Objectives: Umbilical artery Doppler intermittent absent and reversed end-diastolic flow (iAREDF) is associated with increased perinatal morbidity and mortality in monochorionic twins with selective fetal growth restriction. The clinical significance of umbilical artery iAREDF in appropriately grown monochorionic twins is not well described.
Methods: This is a single-institution retrospective cohort study describing characteristics and outcomes of monochorionic diamniotic twins with appropriate for gestational age growth and umbilical artery iAREDF in comparison to monochorionic diamniotic twins with selective fetal growth restriction and iAREDF, or sFGR type III. The cohorts were compared for antenatal resolution of iAREDF, estimated gestational age at delivery, fetal and maternal complications, delivery characteristics, and survival outcomes.

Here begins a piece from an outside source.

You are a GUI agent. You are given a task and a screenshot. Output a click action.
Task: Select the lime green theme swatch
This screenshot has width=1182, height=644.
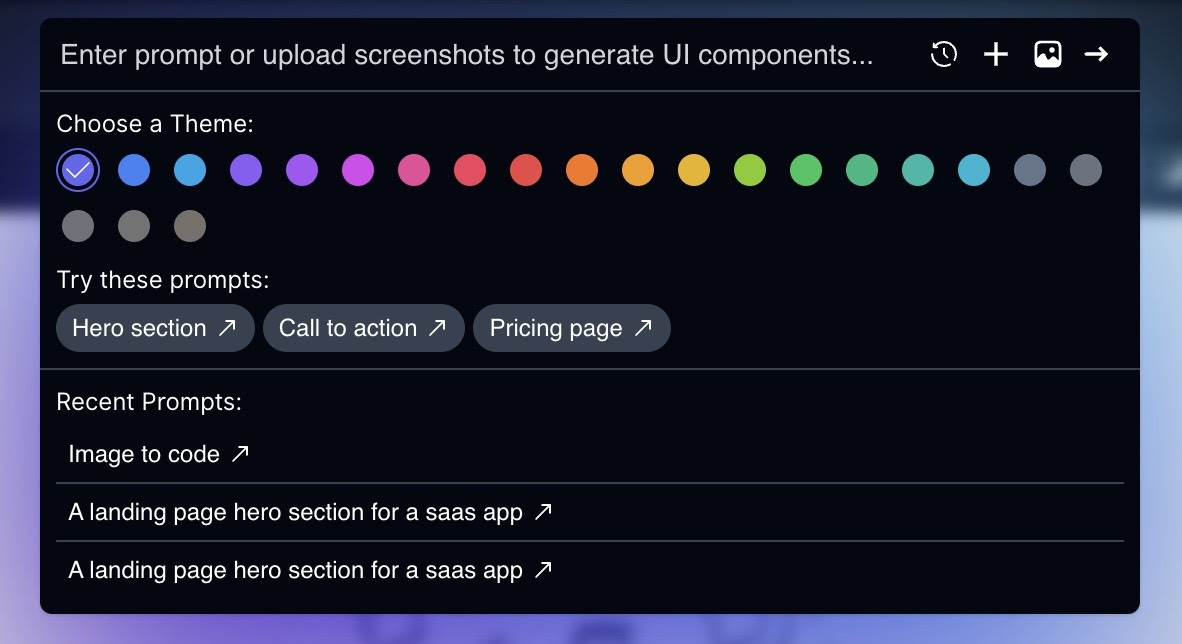750,170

Results: Ten appropriately grown monochorionic diamniotic twin pairs with umbilical artery iAREDF and 23 with sFGR Type III delivered at a mean gestational age of 30.4 (± 5) weeks and 30.7 (± 4) weeks, respectively (p = 0.93). No significant differences were observed in the Doppler course (deterioration or improvement) prior to delivery, fetal or maternal complications, delivery characteristics (with the exception of the persistence of the growth differences), or survival outcomes between groups.
Conclusions: Monochorionic diamniotic twins with intermittent absent and reversed end-diastolic umbilical artery velocity may be at increased risk for adverse perinatal outcomes even if criteria for selective fetal growth restriction are not met.